/workshop-snakemake-sibdays2022

Repository for the workshop "Introduction to Snakemake" @ SIB-Days 2022

Primary LanguagePythonGNU General Public License v3.0GPL-3.0

Snakemake for reproducible analyses

This repository is used as a base for the workshop "Introduction to Snakemake for reproducible analyses" organized at SIB-Days on June 15th, 2022. It is an updated version of a previous workshop organized at PyPharma 2019, SIB-days 2020, and at UNIL in October 2021. The repository contains:

  • A conda environment with all the dependencies required during the workshop
  • A reference implementation of solutions for all exercises
  • A 'workflow' directory with sample data in which participants will implement the exercises

The structure of the workshop loosely follows that of the official Snakemake tutorial, with a few modifications.

All the exercises and material required to complete them are available on the repository's wiki.

Setup the workshop environment

Note for Windows user

Although Snakemake and Conda can work on Windows, the shell and general environment are very different from unix-based operating systems. If you are using a Windows machine for this workshop, please refer to the Windows installation instructions in the official documentation. We recommend you to setup the WSL if you can, as it is the most efficient way to run Snakemake on Windows, and it will be useful for many other Bioinfomatics applications in the future.

Installing Conda

Detailed instructions here.

Download the installer script and run it:

Linux:

wget https://repo.continuum.io/miniconda/Miniconda3-latest-Linux-x86_64.sh
bash Miniconda3-latest-Linux-x86_64.sh

MacOS:

curl https://repo.continuum.io/miniconda/Miniconda3-latest-MacOSX-x86_64.sh -o Miniconda3-latest-MacOSX-x86_64.sh
bash Miniconda3-latest-MacOSX-x86_64.sh

Follow instructions from the prompt:

  • Accept the License agreement (yes)
  • Chose the installation path (default is /home/<user>/miniconda3)
  • Wait for the packages to be installed (this can take some time)
  • Chose whether the installer should initialize conda for your shell (recommended: yes)

Restart your shell:

source ~/.bashrc

Note: If you're not using bash as your shell, source the appropriate file (e.g. ~/.zshrc if you're using zsh)

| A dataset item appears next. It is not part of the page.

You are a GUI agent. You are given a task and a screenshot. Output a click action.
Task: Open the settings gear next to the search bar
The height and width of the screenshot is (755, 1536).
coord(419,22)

To verify that the installation process completed correctly, run:

conda env list

The output should look like this (username and hostname will be different):

(base) user@host:~$ conda env list
# conda environments:
#
base                  *  /home/nbuser/miniconda3

Update conda:

The Conda version from the official installer is not always the latest update. To make sure Conda is up-to-date, run:

conda update conda

Install mamba:

Mamba is a drop-in replacement of the conda executable which is much more efficient to resolve dependencies and install packages. It is used by Snakemake by default and we recommend using it to install packages in the future. Install it with:

conda install -c conda-forge mamba

After the install process is done, you can simply replace conda with mamba in most conda commands. There's no real point to do that for fast commands like creating an empty environment or listing environments, but it is much faster to use mamba when installing packages; in the commands below, we will use mamba when appropriate.

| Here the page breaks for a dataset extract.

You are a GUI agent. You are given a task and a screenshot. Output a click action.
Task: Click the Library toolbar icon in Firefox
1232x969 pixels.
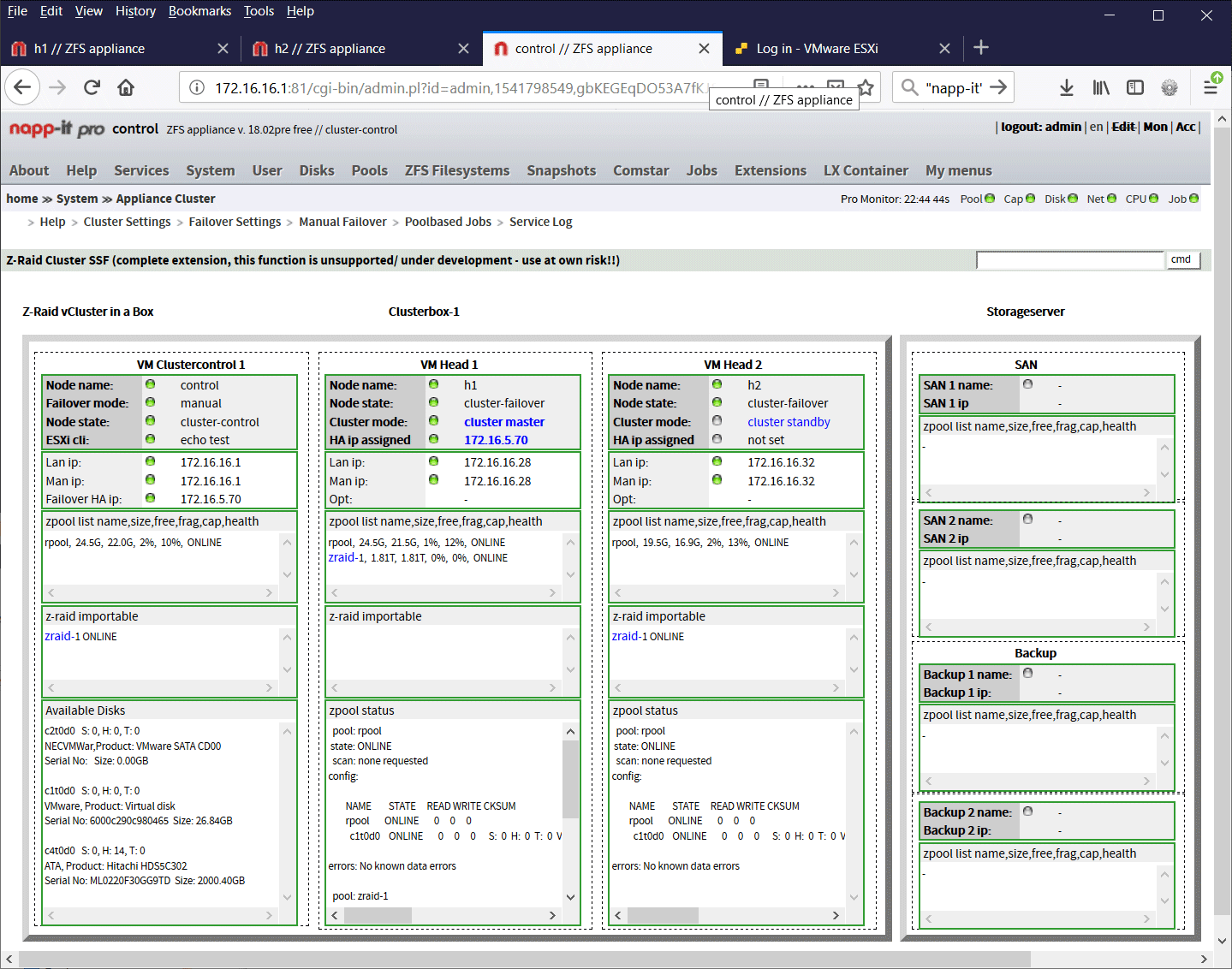click(x=1101, y=86)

Clone the workshop's repository

With SSH (recommended in general for GitHub, need to set it up if you haven't already):

git clone git@github.com:RomainFeron/workshop-snakemake-sibdays2022.git

With HTTPS (default, no setup required):

git clone https://github.com/RomainFeron/workshop-snakemake-sibdays2022.git

Create a Conda environment with all software required by the workshop

We provide an environment file workshop.yaml that contains all software required to complete the workshop.

Navigate to the workshop's base directory. If you followed the previous instructions exactly, you can do with:

cd workshop-snakemake-sibdays2022

Create the conda environment from the environment file with mamba:

mamba env create -f workshop.yaml

This step usually takes some time (up to 20-30 minutes), as there is a lot of dependencies to install.

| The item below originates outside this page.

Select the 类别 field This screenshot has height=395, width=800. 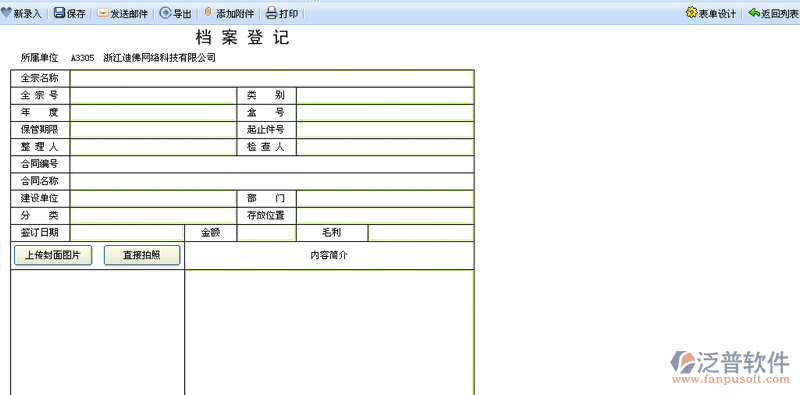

Once the environment is created, activate it with:

conda activate snakemake-workshop

You can now run Snakemake and complete the workshop's exercises.

Additional note: creating a Conda environment for Snakemake

For this workshop, for the sake of simplicity, we created a single Conda environment that contains both Snakemake and all the tools used in the workflow. In practice, this is not the correct way to use Conda with Snakemake workflows, as we will discuss during the workshop. This step is not part of the setup process, but if you want to use Snakemake by yourself in the future, the recommended way to run it is to create a conda environment specifically and only for Snakemake:

# Create a new empty environment called "snakemake"
conda create --name snakemake
# Activate the environment "snakemake"
conda activate snakemake
# Install snakemake from the Bioconda channel (conda-forge contains dependencies)
mamba install -c conda-forge -c bioconda snakemake

You can now activate the environment snakemake and run Snakemake from it. It is advised to keep the environment as clean as possible, i.e. only install software related to running snakemake in general, not software specifically for your workflow.